**Written task:**
Duplicate the entries below from the line containing "The height and width of the screenshot is (819, 790)." up to and including the line containing "I will 79,23.", reproducing each line without any change.
>> Start Given data
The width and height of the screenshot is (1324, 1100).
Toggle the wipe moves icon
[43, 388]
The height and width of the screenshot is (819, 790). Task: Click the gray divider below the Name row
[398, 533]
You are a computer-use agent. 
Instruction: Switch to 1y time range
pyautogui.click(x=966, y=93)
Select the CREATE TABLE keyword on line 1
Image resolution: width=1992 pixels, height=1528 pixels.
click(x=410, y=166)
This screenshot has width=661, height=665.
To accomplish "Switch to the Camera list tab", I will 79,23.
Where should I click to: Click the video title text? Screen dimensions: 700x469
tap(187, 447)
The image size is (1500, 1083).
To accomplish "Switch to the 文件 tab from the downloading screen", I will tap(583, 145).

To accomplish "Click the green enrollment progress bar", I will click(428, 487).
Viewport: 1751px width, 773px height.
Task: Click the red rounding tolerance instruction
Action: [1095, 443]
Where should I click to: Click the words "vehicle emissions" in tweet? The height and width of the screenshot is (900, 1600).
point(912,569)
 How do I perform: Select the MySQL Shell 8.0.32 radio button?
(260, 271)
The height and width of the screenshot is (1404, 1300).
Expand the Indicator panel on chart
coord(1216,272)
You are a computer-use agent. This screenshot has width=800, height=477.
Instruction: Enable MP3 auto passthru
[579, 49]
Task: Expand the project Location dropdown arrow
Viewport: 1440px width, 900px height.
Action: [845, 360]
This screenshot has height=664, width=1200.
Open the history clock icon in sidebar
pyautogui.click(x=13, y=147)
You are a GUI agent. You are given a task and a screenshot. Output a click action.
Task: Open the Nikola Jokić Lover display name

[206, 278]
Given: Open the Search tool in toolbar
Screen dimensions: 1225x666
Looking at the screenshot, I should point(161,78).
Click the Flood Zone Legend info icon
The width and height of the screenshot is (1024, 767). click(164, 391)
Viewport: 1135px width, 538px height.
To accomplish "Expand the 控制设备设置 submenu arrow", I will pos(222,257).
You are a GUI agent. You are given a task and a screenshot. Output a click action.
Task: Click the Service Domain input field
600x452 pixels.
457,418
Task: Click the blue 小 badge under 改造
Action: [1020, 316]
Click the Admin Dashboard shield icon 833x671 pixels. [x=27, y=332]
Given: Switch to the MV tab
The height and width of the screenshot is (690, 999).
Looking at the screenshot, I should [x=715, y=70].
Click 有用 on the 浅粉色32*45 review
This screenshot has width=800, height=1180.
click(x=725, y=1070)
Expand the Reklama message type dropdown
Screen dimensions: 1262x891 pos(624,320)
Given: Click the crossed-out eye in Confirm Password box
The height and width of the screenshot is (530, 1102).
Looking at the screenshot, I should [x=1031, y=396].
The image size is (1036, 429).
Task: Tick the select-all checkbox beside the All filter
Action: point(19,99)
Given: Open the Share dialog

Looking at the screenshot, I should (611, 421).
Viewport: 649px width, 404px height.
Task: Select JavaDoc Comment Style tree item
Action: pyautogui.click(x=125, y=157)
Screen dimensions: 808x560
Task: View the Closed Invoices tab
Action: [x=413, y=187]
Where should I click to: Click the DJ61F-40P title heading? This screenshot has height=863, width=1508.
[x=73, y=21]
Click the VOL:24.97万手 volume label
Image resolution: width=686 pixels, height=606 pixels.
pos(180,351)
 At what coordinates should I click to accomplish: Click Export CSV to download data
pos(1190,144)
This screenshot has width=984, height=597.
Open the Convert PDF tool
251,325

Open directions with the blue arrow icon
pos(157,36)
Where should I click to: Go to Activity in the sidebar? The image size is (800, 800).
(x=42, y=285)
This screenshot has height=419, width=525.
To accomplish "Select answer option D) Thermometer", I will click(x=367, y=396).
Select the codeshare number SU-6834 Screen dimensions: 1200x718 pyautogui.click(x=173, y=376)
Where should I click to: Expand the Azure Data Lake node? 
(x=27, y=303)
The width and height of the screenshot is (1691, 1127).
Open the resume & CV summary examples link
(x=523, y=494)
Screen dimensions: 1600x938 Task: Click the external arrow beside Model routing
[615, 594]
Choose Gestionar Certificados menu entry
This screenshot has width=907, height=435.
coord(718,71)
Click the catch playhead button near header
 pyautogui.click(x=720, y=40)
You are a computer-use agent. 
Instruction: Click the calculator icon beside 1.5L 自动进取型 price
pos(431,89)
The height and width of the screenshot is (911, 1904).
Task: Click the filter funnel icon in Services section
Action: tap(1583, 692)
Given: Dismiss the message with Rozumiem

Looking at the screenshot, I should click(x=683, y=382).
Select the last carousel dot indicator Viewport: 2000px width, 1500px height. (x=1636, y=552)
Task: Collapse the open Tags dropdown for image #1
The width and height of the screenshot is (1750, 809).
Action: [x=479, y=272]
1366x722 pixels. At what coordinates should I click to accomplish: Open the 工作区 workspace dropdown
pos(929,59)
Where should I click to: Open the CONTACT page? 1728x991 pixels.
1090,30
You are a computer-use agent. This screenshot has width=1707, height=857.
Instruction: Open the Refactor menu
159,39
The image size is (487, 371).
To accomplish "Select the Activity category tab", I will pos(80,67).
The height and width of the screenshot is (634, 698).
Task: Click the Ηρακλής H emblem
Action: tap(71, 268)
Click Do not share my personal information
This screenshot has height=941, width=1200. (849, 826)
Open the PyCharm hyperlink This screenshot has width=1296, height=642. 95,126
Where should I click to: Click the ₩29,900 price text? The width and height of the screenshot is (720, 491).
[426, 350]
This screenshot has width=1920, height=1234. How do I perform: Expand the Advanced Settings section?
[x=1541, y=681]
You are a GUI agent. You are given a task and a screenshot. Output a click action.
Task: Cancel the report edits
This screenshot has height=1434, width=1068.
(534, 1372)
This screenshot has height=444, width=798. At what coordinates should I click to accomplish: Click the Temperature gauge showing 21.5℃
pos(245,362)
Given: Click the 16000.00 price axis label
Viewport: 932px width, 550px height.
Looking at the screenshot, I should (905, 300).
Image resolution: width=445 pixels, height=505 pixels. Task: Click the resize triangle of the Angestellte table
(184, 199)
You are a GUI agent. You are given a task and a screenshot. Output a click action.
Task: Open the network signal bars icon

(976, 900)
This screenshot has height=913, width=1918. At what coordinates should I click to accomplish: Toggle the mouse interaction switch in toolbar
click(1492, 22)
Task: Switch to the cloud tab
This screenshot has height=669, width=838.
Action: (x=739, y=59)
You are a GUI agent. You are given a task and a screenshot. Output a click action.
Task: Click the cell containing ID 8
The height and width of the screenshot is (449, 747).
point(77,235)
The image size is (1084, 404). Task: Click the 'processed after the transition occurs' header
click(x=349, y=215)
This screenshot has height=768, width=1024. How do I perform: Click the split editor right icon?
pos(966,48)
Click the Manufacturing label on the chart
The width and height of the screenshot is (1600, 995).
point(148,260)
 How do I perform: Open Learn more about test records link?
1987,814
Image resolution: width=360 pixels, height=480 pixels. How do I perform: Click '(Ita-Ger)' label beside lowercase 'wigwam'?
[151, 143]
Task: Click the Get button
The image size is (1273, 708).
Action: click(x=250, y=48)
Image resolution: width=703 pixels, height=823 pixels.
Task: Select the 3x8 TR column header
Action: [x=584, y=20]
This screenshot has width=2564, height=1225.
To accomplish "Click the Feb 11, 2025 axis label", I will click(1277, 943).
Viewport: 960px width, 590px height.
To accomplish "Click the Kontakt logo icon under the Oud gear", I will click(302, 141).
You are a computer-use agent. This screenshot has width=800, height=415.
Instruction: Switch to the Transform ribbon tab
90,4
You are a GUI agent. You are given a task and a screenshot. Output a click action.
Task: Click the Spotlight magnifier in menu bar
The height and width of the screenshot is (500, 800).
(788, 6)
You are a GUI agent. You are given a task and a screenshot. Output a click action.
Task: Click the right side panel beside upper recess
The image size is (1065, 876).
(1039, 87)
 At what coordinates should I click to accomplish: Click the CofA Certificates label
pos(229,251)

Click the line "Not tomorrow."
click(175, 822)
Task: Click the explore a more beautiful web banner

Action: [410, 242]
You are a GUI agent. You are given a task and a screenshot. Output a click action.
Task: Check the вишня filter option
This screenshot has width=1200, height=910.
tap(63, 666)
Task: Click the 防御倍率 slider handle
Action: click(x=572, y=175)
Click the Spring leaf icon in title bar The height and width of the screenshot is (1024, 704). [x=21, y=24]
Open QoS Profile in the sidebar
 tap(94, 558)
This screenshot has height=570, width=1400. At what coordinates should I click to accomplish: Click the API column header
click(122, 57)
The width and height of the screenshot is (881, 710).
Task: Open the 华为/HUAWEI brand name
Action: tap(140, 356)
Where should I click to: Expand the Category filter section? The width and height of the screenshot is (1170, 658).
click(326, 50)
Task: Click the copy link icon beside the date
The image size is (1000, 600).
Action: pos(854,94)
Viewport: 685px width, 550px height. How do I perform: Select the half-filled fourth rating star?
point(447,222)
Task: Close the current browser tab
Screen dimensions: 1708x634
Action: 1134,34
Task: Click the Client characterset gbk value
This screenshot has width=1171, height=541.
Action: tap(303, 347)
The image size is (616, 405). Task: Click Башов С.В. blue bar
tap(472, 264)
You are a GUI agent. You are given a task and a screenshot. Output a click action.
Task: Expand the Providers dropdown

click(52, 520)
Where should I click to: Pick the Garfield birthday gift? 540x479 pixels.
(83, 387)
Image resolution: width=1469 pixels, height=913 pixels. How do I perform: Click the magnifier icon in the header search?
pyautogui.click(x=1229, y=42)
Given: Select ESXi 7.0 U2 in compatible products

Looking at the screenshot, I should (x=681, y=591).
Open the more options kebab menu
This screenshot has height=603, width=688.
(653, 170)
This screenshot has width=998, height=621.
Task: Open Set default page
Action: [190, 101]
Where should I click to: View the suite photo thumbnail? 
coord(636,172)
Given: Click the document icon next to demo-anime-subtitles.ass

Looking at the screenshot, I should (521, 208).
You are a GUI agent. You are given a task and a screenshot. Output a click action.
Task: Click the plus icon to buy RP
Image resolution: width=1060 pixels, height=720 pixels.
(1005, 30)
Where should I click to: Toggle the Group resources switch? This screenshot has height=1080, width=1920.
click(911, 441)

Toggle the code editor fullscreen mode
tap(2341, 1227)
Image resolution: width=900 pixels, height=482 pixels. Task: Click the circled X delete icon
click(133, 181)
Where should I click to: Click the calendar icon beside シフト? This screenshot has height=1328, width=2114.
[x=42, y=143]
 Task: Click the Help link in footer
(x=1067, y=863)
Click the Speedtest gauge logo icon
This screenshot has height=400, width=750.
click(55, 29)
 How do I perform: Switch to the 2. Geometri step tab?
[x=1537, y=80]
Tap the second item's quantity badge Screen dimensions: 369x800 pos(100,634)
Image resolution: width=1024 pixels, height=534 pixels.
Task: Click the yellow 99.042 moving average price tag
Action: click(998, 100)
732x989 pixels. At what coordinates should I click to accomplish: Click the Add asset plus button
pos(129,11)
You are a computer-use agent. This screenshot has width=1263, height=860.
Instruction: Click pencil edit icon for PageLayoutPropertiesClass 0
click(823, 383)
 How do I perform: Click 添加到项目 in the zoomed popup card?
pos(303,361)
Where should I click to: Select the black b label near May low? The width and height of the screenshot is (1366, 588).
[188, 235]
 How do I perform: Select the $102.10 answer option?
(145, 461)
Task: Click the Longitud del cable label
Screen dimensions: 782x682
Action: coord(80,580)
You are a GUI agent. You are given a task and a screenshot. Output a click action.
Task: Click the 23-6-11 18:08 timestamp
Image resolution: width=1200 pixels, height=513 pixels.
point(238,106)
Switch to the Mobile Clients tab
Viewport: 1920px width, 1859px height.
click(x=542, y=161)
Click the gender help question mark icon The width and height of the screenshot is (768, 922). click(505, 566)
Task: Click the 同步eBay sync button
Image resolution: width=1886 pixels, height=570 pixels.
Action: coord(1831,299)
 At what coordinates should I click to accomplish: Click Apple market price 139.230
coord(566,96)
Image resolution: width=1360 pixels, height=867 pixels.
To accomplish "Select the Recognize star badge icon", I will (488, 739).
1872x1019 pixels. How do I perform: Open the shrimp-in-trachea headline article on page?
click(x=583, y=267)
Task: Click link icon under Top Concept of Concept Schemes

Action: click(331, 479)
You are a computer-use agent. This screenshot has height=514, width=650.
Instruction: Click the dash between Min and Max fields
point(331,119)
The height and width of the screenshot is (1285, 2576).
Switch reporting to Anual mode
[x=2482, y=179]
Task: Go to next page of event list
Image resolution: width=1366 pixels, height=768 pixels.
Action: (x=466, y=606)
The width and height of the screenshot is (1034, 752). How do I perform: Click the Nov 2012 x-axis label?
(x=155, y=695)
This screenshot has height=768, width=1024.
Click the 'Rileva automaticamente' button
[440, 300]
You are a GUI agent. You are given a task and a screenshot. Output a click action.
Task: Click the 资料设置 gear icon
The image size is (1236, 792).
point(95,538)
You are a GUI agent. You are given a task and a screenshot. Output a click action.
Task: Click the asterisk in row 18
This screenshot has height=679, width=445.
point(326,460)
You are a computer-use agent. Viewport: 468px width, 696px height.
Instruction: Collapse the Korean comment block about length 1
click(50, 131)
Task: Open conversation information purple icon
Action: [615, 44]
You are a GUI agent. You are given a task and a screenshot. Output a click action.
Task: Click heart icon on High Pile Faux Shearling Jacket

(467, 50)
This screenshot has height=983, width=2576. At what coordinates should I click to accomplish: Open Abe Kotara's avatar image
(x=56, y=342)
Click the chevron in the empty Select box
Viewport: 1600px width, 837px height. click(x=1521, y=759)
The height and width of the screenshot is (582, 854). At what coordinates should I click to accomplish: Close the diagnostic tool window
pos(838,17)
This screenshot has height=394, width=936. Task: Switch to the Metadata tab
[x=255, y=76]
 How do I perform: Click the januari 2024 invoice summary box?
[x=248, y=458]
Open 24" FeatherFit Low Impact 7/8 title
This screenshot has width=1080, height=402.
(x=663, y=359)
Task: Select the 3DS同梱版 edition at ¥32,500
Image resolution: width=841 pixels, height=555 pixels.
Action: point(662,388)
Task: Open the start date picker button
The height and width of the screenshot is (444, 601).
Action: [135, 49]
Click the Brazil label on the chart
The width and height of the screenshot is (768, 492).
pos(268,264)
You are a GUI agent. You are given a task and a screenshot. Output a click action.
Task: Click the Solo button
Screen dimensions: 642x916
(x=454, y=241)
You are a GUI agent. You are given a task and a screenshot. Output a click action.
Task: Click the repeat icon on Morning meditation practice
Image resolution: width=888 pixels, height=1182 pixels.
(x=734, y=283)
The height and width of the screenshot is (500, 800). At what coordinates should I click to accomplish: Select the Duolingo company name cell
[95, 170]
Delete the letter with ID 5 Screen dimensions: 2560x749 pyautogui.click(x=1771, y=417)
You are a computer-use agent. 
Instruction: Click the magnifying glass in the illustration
>> End Given data
**Exercise response:**
The height and width of the screenshot is (819, 790). Task: Click the gray divider below the Name row
[398, 533]
You are a computer-use agent. 
Instruction: Switch to 1y time range
pyautogui.click(x=966, y=93)
Select the CREATE TABLE keyword on line 1
Image resolution: width=1992 pixels, height=1528 pixels.
click(x=410, y=166)
This screenshot has width=661, height=665.
To accomplish "Switch to the Camera list tab", I will 79,23.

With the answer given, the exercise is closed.